Margaret Wise Brown is best remembered as the author of "Goodnight, Moon." But in the previous year - 1946 - she'd also written a popular story called "The Little Fur Family." It follows a day in the life of the child of "the little fur mother." Straddling both poetry and prose, it's written in a rambling loose-form rhyme that suggests the aimlessness in the adventures of a very small child.
"The little fur father
said good morning one day
put on his hat and went away
out into his little fur world..."
After a bath, the "fur child" ventures past the tall flowers with an adorable smile on his face. He sneezes under a wild nut tree - "Kerchoo!" - and the sneeze wakes up his grandfather in a hollow stump. The grandfather walks out - "thump thump thump" - to visit his grandson, and then sneezes himself. And then walks back into the stump...

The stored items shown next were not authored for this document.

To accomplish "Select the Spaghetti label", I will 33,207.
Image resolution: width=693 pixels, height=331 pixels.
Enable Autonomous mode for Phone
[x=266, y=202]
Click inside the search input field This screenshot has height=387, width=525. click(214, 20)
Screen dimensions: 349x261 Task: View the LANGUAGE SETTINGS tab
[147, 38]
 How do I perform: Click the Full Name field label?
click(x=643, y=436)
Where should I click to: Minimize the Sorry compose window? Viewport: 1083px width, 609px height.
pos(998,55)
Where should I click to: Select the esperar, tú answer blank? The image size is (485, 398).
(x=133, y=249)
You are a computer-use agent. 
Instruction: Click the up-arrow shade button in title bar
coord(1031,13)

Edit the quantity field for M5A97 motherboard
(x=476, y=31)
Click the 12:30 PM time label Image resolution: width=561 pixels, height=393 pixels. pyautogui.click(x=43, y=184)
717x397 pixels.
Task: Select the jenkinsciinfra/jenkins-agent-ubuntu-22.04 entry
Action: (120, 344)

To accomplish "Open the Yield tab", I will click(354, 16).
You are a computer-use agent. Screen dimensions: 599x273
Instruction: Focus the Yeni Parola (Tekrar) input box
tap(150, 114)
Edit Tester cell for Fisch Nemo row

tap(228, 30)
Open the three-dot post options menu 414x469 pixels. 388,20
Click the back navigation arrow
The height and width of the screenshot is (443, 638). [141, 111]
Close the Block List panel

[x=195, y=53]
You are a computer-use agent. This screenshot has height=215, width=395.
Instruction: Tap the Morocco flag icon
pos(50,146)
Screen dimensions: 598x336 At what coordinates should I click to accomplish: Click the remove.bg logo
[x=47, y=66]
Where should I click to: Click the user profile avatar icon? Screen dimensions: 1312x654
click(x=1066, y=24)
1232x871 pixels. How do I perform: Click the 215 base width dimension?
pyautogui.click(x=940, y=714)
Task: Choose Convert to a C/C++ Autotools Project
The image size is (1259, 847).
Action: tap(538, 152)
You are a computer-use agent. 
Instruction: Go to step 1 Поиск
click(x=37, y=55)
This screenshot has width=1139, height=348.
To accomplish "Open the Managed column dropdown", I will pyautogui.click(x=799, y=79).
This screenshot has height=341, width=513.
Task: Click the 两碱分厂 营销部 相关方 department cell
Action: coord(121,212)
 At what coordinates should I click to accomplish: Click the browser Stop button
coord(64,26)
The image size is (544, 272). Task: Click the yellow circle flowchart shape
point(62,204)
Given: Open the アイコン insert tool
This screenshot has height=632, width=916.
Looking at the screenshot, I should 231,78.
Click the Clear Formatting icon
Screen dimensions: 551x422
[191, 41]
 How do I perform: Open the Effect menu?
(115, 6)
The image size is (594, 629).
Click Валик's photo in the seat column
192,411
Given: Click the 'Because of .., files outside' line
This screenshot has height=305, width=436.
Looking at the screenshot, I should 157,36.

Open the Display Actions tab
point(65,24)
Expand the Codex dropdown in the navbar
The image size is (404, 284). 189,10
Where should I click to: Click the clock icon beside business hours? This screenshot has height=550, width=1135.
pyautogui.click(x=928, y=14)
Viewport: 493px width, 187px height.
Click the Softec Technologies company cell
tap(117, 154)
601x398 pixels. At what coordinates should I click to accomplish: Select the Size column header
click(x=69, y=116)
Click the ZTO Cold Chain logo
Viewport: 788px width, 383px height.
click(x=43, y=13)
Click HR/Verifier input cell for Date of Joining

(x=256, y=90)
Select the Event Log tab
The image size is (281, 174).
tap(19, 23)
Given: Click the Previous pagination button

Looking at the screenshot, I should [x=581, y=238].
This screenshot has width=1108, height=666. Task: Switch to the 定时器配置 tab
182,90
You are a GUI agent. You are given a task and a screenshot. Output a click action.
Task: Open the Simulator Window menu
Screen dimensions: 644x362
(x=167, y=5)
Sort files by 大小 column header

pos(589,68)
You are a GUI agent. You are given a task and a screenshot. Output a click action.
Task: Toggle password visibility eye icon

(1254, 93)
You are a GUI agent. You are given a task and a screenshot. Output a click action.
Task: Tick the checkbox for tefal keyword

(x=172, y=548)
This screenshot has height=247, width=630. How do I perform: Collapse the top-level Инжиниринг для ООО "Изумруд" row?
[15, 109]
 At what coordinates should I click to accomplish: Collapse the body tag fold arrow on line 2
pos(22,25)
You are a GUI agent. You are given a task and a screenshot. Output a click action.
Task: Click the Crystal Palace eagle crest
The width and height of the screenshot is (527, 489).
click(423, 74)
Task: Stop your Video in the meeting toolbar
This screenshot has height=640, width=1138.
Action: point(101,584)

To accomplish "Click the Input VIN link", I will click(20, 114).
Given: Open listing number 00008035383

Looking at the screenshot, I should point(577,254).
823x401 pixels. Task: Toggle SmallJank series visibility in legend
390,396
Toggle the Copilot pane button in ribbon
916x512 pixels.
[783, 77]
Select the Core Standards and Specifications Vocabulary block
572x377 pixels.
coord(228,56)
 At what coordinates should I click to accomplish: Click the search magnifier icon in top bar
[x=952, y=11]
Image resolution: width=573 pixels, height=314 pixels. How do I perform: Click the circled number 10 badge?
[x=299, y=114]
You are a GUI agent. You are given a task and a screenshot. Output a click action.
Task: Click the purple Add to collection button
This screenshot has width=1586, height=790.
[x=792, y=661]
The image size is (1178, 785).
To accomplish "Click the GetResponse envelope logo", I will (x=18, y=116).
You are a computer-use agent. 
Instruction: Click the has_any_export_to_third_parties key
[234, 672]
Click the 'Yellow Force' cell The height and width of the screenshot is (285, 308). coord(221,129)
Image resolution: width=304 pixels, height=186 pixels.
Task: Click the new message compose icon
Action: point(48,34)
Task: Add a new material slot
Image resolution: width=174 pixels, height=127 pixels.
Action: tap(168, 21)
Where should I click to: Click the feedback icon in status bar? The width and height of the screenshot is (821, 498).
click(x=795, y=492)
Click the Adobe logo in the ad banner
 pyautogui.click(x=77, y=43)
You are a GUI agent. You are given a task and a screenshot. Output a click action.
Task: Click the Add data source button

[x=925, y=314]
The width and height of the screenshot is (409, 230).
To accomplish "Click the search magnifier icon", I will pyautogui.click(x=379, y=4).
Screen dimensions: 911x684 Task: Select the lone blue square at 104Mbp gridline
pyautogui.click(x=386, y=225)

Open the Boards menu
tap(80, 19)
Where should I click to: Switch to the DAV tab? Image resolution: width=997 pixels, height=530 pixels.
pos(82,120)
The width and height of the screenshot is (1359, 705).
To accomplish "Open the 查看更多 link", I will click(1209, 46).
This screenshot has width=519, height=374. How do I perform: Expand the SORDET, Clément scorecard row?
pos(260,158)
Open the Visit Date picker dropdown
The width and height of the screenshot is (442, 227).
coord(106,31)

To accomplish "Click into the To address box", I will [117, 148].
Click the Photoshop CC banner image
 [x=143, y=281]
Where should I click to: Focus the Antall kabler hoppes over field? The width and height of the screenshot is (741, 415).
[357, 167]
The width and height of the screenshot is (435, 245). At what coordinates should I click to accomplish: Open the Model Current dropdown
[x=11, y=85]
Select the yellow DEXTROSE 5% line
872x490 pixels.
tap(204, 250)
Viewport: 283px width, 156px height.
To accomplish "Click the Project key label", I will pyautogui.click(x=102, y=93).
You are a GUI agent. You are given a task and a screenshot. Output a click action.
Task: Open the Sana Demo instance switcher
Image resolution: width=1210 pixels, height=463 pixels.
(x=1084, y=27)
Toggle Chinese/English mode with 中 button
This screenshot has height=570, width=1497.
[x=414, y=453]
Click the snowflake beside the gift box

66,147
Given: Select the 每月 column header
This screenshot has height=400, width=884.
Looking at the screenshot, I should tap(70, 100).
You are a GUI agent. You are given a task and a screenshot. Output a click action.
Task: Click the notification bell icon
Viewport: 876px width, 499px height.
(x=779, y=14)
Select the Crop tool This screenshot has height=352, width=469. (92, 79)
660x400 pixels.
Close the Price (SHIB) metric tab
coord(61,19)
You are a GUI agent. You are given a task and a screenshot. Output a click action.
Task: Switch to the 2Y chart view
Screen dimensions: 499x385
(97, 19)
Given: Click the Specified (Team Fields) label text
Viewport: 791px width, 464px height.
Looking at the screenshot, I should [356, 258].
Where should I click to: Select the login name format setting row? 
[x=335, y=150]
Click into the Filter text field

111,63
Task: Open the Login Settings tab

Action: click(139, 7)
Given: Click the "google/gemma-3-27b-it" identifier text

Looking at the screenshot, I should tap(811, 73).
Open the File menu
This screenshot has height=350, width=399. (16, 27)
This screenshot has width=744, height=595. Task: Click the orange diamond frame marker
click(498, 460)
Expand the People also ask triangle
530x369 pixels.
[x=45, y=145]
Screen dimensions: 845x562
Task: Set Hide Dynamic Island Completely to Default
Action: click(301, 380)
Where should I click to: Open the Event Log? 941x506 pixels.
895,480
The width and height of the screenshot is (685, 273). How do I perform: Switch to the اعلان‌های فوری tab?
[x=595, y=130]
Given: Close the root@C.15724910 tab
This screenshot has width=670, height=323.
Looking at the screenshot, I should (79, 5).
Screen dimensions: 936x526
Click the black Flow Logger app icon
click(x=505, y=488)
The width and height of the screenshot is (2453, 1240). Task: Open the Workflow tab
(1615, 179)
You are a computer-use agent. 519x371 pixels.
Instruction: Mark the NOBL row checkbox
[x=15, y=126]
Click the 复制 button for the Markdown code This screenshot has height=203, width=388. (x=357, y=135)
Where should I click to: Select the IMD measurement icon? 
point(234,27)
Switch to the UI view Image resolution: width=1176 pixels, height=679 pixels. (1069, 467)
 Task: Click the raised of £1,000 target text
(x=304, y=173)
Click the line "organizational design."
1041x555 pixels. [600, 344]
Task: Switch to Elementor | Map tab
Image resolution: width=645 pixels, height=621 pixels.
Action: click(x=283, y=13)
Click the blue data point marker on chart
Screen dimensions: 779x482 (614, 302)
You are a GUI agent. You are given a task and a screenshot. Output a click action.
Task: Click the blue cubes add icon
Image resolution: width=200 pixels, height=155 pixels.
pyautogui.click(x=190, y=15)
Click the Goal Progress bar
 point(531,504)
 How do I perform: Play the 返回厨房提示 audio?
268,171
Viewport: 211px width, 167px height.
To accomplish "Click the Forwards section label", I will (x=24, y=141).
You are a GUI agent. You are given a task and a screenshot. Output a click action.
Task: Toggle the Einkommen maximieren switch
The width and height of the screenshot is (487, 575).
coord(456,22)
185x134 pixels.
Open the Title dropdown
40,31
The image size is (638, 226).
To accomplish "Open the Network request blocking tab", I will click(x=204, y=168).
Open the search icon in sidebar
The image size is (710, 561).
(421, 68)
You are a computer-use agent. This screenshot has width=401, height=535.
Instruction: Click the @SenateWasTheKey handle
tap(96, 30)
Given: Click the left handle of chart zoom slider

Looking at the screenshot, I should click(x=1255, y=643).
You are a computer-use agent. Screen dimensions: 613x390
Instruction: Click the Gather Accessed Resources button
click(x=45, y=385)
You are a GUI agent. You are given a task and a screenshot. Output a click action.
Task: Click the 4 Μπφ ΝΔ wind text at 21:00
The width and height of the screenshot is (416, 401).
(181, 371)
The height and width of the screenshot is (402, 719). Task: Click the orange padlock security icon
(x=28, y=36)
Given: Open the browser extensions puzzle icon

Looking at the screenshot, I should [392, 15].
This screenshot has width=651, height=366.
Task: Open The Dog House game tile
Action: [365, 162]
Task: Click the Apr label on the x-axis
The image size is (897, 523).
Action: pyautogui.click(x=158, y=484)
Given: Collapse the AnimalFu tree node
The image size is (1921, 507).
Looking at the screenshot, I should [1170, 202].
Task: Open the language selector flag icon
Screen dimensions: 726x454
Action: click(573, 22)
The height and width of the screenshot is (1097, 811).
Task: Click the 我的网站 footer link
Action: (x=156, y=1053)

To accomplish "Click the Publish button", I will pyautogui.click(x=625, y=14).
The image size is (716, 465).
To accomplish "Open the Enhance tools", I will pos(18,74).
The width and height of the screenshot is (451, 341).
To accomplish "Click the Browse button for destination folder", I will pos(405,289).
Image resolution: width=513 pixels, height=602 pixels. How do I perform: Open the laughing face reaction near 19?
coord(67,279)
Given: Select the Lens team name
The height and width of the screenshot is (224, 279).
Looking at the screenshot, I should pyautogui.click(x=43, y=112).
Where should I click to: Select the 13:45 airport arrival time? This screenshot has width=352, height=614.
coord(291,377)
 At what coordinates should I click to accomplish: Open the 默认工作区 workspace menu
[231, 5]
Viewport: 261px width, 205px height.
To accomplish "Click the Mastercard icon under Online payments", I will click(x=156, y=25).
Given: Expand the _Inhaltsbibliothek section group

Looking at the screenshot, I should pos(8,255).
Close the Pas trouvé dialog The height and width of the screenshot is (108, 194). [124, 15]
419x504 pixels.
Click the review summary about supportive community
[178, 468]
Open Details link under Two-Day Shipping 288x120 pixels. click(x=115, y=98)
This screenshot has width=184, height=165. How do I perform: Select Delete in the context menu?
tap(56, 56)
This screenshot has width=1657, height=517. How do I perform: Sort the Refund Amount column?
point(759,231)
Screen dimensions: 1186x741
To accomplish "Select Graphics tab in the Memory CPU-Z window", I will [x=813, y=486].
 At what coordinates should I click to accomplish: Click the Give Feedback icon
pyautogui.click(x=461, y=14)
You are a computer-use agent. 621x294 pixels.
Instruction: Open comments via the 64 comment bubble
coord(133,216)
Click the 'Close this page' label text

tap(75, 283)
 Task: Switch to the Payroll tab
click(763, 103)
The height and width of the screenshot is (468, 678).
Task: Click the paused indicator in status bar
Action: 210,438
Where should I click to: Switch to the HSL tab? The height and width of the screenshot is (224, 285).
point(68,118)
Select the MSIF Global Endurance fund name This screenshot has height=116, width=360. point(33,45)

There's almost no plot, but the story book is still a lot of fun. Illustrator Garth Williams contributed some charming drawings of the tiny family nestled in the forest. Margaret Wise Brown once said that "I wish I could write a story that would seem absolutely as true as Peter Rabbit..." and the illustrator seems to be going for a Beatrix Potter effect. The drawings aren't as detailed - leaving more to the reader's imagination - but there's lots of personalities in the characters faces. And there's one spectacular illustration of "the wild woods," with tall branches lit up by distant sunlight - and a sunny path to grandfather's house.
Garth Williams would become one of the most famous illustrators of children's literature, according to Wikipedia. He believed that illustrations can impact a child, awakening "something of importance... humor, responsibility, respect for others, interest in the world at large.'" The little fur child moves through the majestic forest, and his eyes suggest an innocent but powerful curiosity about what he sees. When he pulls a fish from the river, his paws lift it at a tender angle, and when he sees an even tinier furry animal running by - he tilts his head to look after it, thoughtfully.
Williams went on to create the illustrations for Charlotte's Web, Stuart Little, and Laura Ingalls Wilder's entire series of "Little House" books. That lends an interesting historical significance to Brown's quirky little story book. There's no tension in the little fur child's journey , though he seems to be looking for another animal that looks like himself. And the book's loose rhyming scheme returns when he finally seems to spontaneously resolve the question - when he returns to his family's home in the hollow tree.
"And there was his father
who put him to bed
and they tucked him bed
all soft and all warm."
Learn more about this author, Moe Zilla.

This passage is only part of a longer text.